You can configure iOS devices to recognize Gateway as a VPN provider and configure per-app VPN to specify which apps send data through the Gateway tunnel. In Microsoft Intune, you can configure settings that affect Gateway.

To set up per-app tunnel options, you must have permissions for VPN management and app management on iOS devices that are activated using Intune. To specify which apps use the Gateway tunnel in Intune, do these steps:

  1. In the Microsoft Intune admin center, add the apps that you want to send through Gateway to Intune and assign them to users.
    Only apps that are assigned to users use the Gateway tunnel. Do not assign the default browser or the Aurora Protect Mobile app to users or the device will be unable to establish a tunnel with Gateway.
  2. Create a VPN profile and include these settings.

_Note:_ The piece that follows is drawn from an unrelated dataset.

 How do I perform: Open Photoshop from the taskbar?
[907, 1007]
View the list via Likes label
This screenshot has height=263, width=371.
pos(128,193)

For more information on the iOS and iPadOS settings, see Add VPN settings on iOS and iPadOS devices.

    Setting

    Description

    Connection type

    Custom VPN

    VPN server address

    The value must be 127.0.0.1. This value is not used by Gateway.

    Authentication Method

    Username & Password

    Split tunneling

    Disable

    VPN identifier

    For iOS devices, enter com.blackberry.protect

    For macOS devices, enter com.blackberry.big
    • Key: key
    • Value: value
    Microsoft Intune requires one custom attribute. Gateway does not use this setting. You can enter any attribute.

    Automatic VPN

    Per-app VPN

    Provider Type

    Packet-tunnel

    Safari URLs

    Specify the domains that can establish a connection through the Gateway tunnel. Intune does not support wildcards in domains, they are implied. For example, if you enter “org”, implies “*.org”.

    Note: Connections through the Gateway tunnel can start only if Gateway is enabled in the Aurora Protect Mobile app on the device.

    If you specify blackberry.com as a managed Safari VPN, newly activate Aurora Protect Mobile apps will be prevented from activating.
  3. If necessary, have users activate the Aurora Protect Mobile app.